Hot Dancing’s Popularity Overwhelmed Churchmen a Century Ago

Twenty-Second in a Series

By Matt Chaney, for ChaneysBlog.com

Posted Sunday, July 8, 2018

Copyright ©2018 for historical arrangement by Matthew L. Chaney, Four Walls Publishing

In memory of rockabilly drummer Al Jordan, Hayti, Missouri

As dancing’s popularity exploded during the 1880s and ’90s, driven by music beats of jazz, ragtime and string picking, the morality debate rose again in America. Churches had long forbidden dancing by members, with Methodist officials famously hard-line, but revolt grew fierce as the 19th century wound down. People wanted to dance, Protestant and Catholic.

Congregations argued, some split apart, and anti-dance preachers were assaulted in Oklahoma Territory and Missouri. Newspaper commentators derided the spectacle, blaming staid old church officials. “Foolish clergy,” opined The Kansas City Star, dismissing no-dance commandments as passé, out of touch with “overwhelming” public sentiment. The paper proclaimed  “the edict of the priests and elders must be modified to conform to modern ideas.”

The Methodist Church also condemned liquor, playing cards, theaters, Sunday baseball, racetracks and more so-called amusements. Offending members supposedly faced expulsion unless exhibiting “real humiliation,” but even church leaders disagreed on particulars.

“All Christendom is divided on the question,” a pastor said of behavior selectively targeted for condemnation. “I do not believe that it is always wrong to go to a theater or play cards. If you forbid a horse race, why not forbid a football game… This amusement law is a dead letter. You cannot enforce it.”

Controversy at turn of the century shook Methodists in Bird’s Point, Mo., the lively river landing and rail head across from Cairo along the Mississippi.
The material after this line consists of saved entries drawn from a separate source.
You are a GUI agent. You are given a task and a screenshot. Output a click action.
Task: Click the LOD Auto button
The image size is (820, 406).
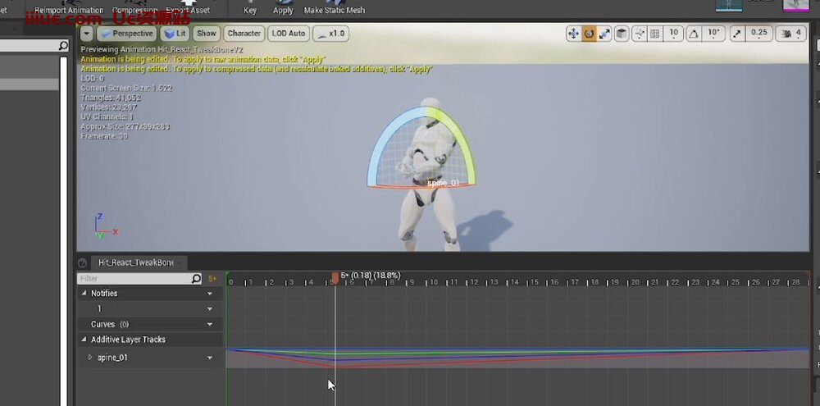coord(289,34)
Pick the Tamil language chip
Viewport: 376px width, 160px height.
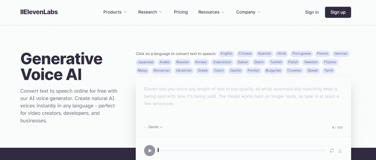(329, 70)
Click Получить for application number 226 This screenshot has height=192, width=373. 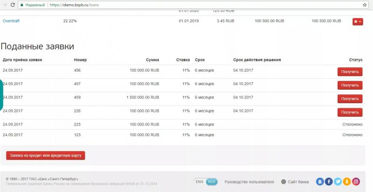(350, 112)
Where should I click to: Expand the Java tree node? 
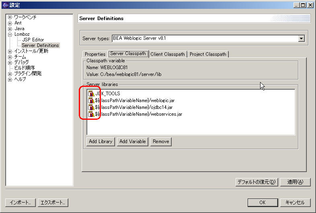point(10,29)
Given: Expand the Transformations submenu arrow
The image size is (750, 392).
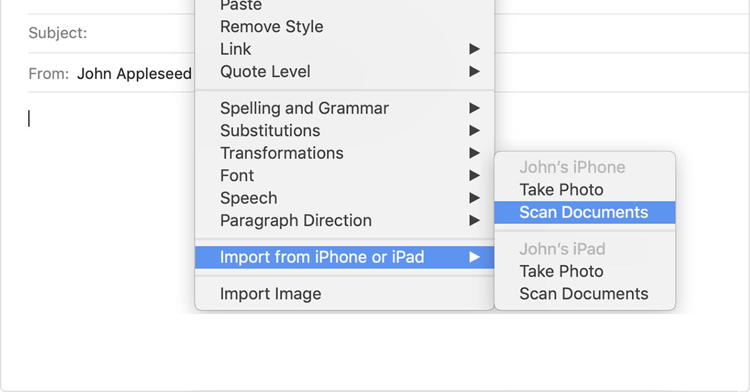Looking at the screenshot, I should pyautogui.click(x=474, y=153).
The young women’s choir fell into “general disruption” after a hymnal practice, 1900, because some danced when ragtime was struck up on the piano. “It is said that a number of the sisters threaten to withdraw from the membership and start a church of their own,” reported The Cairo Telegram.

Dance advocates sought reform at the upcoming Methodist convention in Chicago, but having addressed the assembly before, they’d surely lose again, predicted a Missouri paper. “Again and again the question… has come up, but innovators could never move the great law-making power in the church,” The Springfield Leader and Press editorialized. “Are dancing, card-playing and theatre-going real sins, or not?” When the Methodist delegation acted as usual, voting to uphold the anti-amusements edict, resolute that dance and such were Satan’s ways, critics only carped louder.
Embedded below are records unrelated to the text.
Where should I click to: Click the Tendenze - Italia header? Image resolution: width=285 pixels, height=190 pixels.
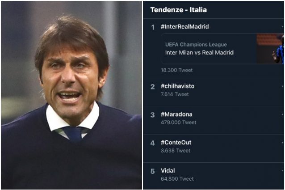click(178, 10)
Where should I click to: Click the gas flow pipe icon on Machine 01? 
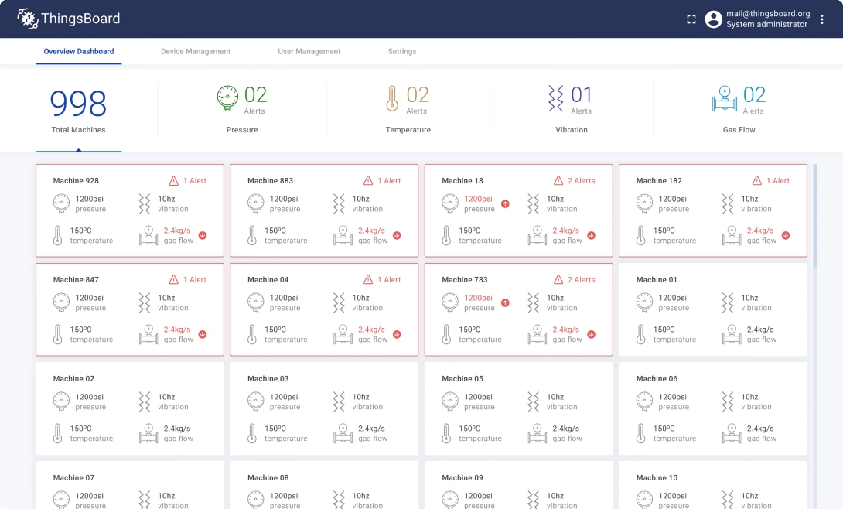tap(731, 333)
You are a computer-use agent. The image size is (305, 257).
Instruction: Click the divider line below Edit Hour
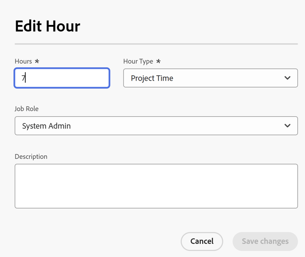[x=156, y=44]
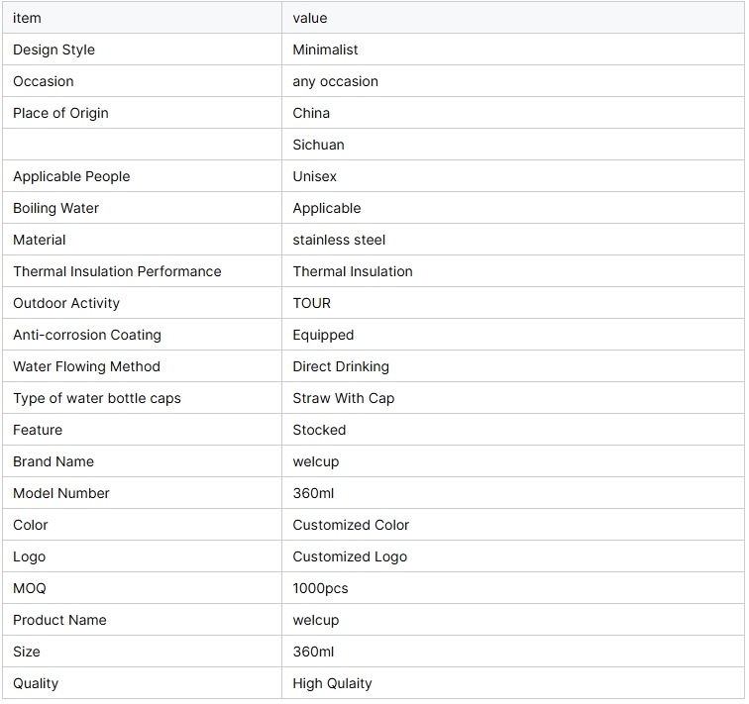Click the 'stainless steel' material value
Image resolution: width=749 pixels, height=704 pixels.
[x=339, y=240]
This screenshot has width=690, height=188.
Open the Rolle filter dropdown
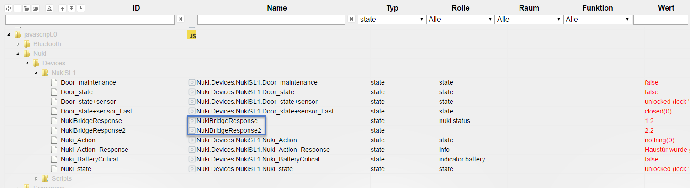coord(461,20)
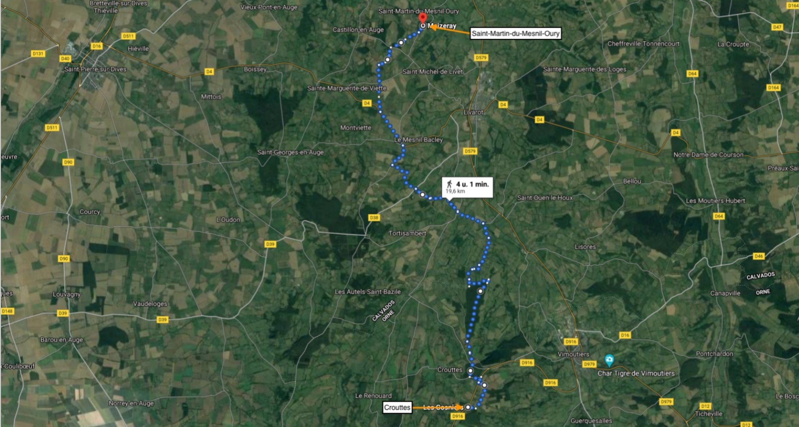Open the 4 u. 1 min. route info box
The width and height of the screenshot is (799, 427).
tap(467, 187)
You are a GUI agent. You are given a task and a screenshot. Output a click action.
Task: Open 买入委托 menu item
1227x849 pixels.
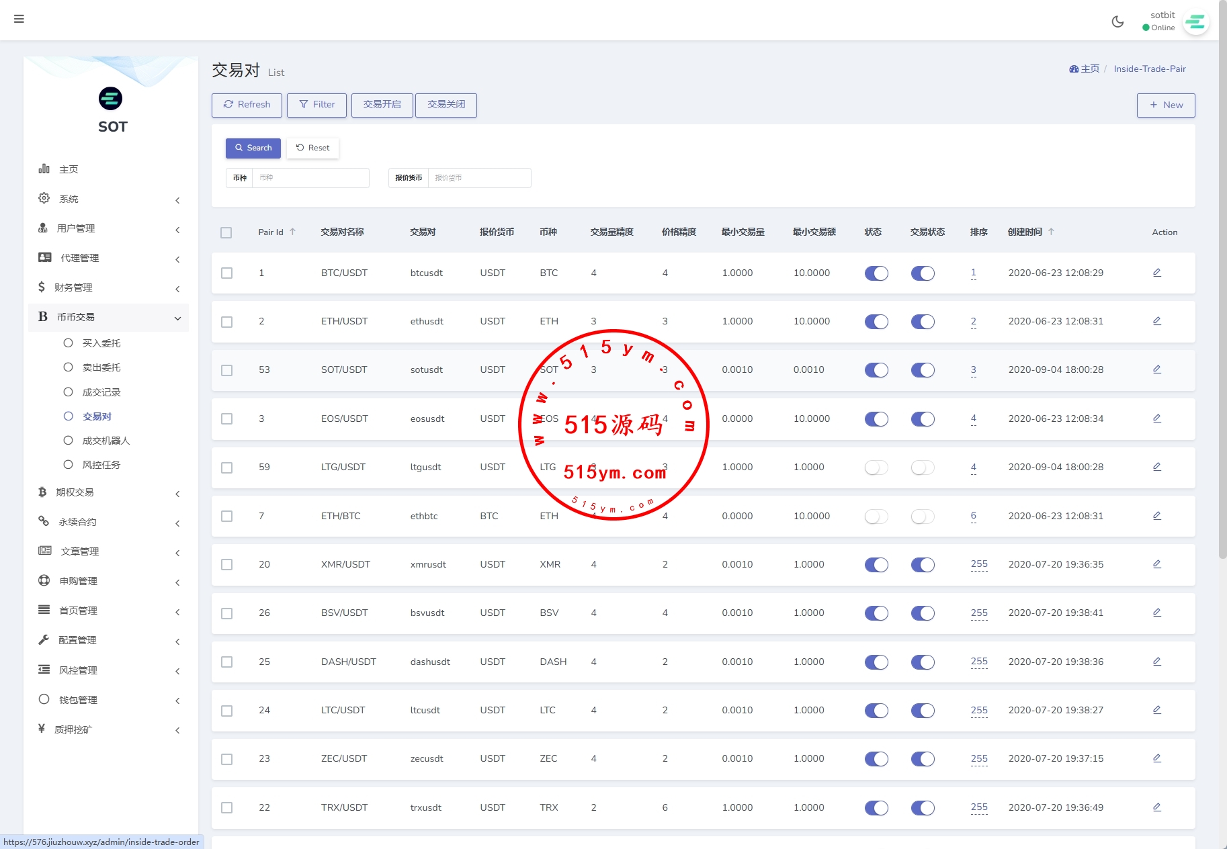(x=101, y=343)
“It is amusing to watch the developments of the crusade against dancing which has been inaugurated by a few cranks during the last year,” stated a newspaper commentary in 1901. “It is too bad that the people who find fault with society did not live during the [Puritan] era, when the young people found all their joy in gloom.” The piece appeared on the op-ed page of The Caruthersville Democrat, in Pemiscot County of the Missouri delta, where music and dance were indulged by the majority of folks, religion notwithstanding, based on this author’s extensive review of local newspaper coverage.

Quality music from good to great was available practically every night in Pemiscot County, among communities and back roads, along place names like Pascola, Game, Mound, Kinfolks Ridge, Rowland’s Mill, Cottonwood Point, Chute Sixteen, Free Silver and Gayoso. Dancers jammed floors in homes, halls and saloons, on riverboats and outdoor platforms.
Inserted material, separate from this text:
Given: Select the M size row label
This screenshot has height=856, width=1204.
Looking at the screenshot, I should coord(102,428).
“Ed Chagle had a ‘Big Doings’ at his house over on the bayou last Saturday night,” a Democrat correspondent reported from Steele, near the county border with Arkansas. “There was music and dancing and plenty to eat… every boy and his best girl was there and all enjoyed themselves, owing to the geniality of the host.”

Nearby, “young people of the Trainor mill town gave [Persimmon] Hill a call and made some nice music. The performers on the violin were John Smith and Huett Yarbro. There were three guitar pickers, Mrs. Donie Alexander, Miss Claudie Trainor and Miss Carrie Ferguson.”

This was still Swamp-east Missouri, with dry conditions most desirable for music events, but people hardly deterred by bad weather short of flooding and severe storms. On one winter night, merrymakers slogged through the elements from every direction to a dance in Braggadocio. “The boys report a good time and plenty of mud,” read a dispatch.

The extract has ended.